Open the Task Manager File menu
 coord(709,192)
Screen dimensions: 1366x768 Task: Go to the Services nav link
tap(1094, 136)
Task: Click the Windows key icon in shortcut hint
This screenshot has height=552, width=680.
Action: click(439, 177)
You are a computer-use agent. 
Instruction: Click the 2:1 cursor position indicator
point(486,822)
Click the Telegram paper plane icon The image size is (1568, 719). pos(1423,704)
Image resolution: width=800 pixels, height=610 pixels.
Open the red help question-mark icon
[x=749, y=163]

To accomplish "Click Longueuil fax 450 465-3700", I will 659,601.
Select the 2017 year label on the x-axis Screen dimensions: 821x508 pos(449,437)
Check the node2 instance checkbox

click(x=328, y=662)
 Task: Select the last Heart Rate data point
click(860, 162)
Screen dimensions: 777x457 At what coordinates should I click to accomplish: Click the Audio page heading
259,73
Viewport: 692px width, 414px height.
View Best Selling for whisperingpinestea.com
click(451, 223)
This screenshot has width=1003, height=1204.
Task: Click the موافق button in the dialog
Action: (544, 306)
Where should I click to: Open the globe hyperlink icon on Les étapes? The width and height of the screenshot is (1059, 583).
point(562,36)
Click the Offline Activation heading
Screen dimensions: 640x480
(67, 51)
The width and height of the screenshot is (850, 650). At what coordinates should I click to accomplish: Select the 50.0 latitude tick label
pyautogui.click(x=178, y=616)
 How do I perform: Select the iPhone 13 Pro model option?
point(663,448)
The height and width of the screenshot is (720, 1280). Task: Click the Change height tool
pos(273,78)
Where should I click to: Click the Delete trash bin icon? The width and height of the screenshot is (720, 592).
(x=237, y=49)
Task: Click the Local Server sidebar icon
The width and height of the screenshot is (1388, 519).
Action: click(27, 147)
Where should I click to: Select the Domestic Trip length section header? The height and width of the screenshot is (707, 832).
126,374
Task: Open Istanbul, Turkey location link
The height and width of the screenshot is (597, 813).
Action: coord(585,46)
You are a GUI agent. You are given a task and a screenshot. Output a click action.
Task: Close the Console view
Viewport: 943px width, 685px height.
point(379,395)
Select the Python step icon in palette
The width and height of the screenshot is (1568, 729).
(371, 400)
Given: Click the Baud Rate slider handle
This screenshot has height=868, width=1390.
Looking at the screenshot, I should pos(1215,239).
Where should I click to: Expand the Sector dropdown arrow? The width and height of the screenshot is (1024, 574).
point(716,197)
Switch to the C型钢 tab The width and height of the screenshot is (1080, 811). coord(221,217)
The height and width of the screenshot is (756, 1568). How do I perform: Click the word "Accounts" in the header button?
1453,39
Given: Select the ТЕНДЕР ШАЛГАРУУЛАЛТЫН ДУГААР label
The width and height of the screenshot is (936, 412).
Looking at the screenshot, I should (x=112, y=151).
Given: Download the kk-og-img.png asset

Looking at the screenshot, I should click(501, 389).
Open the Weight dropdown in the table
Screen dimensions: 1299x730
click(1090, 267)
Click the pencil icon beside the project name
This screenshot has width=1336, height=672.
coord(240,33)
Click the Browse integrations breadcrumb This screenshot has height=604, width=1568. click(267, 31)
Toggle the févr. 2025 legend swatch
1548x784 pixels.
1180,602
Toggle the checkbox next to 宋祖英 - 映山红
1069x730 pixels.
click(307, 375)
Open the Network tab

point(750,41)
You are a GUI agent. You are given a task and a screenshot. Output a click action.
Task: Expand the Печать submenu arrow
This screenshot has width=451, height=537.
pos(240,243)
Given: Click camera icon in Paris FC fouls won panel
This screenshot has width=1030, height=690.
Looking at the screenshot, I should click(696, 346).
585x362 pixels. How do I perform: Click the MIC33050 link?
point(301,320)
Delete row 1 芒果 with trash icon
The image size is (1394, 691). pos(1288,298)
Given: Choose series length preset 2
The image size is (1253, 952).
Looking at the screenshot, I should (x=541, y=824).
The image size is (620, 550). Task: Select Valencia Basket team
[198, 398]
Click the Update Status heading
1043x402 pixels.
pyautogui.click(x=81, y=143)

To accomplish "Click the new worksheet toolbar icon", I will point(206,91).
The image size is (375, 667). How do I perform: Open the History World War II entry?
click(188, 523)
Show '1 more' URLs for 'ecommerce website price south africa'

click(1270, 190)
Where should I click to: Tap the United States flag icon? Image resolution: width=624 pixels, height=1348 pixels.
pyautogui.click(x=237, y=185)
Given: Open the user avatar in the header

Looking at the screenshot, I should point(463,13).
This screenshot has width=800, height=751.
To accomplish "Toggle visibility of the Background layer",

....

EXERCISE DIRECTIONS:
Using only the listing above, restate exactly the lines from the line containing "Given: Download the kk-og-img.png asset" through the line containing "Given: Choose series length preset 2", both included.

RESPONSE FOR THIS EXERCISE:
Given: Download the kk-og-img.png asset

Looking at the screenshot, I should click(501, 389).
Open the Weight dropdown in the table
Screen dimensions: 1299x730
click(1090, 267)
Click the pencil icon beside the project name
This screenshot has width=1336, height=672.
coord(240,33)
Click the Browse integrations breadcrumb This screenshot has height=604, width=1568. click(267, 31)
Toggle the févr. 2025 legend swatch
1548x784 pixels.
1180,602
Toggle the checkbox next to 宋祖英 - 映山红
1069x730 pixels.
click(307, 375)
Open the Network tab

point(750,41)
You are a GUI agent. You are given a task and a screenshot. Output a click action.
Task: Expand the Печать submenu arrow
This screenshot has width=451, height=537.
pos(240,243)
Given: Click camera icon in Paris FC fouls won panel
This screenshot has width=1030, height=690.
Looking at the screenshot, I should click(696, 346).
585x362 pixels. How do I perform: Click the MIC33050 link?
point(301,320)
Delete row 1 芒果 with trash icon
The image size is (1394, 691). pos(1288,298)
Given: Choose series length preset 2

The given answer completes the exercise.